WORK TO BE COMPLETED> The entries that follow need to be printed exactly as they are, minus any pictures.

*** EXTRACTED MATERIAL

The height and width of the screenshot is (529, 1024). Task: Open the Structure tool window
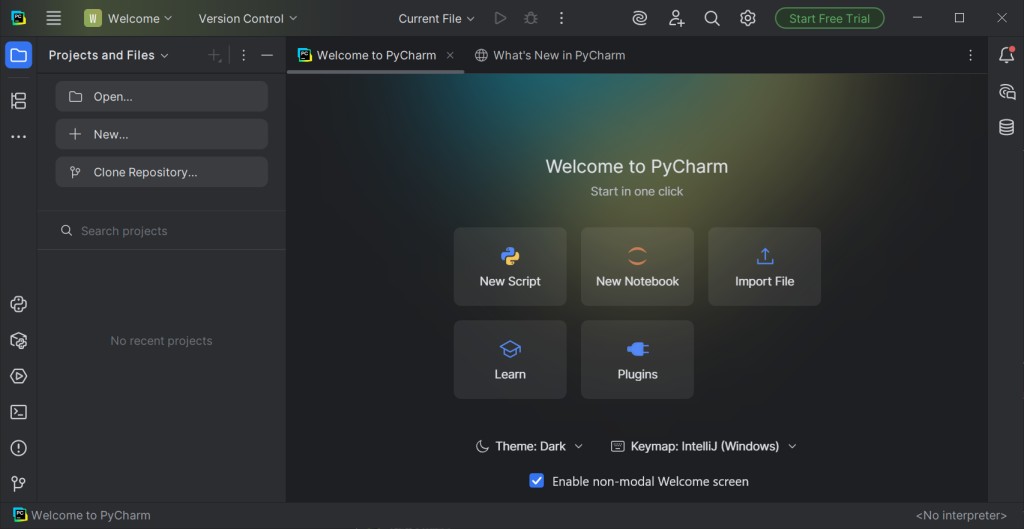click(18, 100)
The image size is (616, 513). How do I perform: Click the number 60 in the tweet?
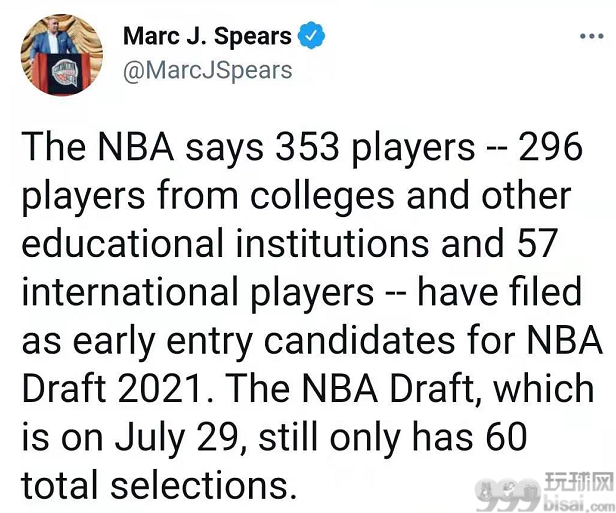point(506,437)
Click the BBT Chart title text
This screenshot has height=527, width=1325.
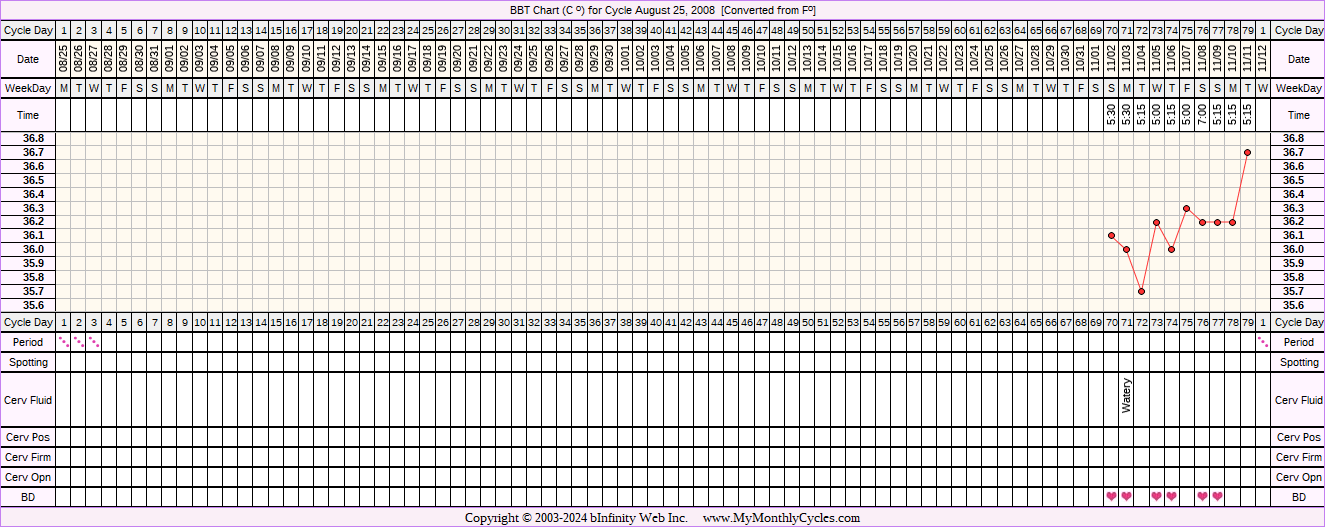point(662,10)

******

SOLUTION FOR THIS TASK>
The height and width of the screenshot is (529, 1024). Task: Open the Structure tool window
click(18, 100)
The image size is (616, 513). How do I perform: Click the number 60 in the tweet?
point(506,437)
Click the BBT Chart title text
This screenshot has height=527, width=1325.
point(662,10)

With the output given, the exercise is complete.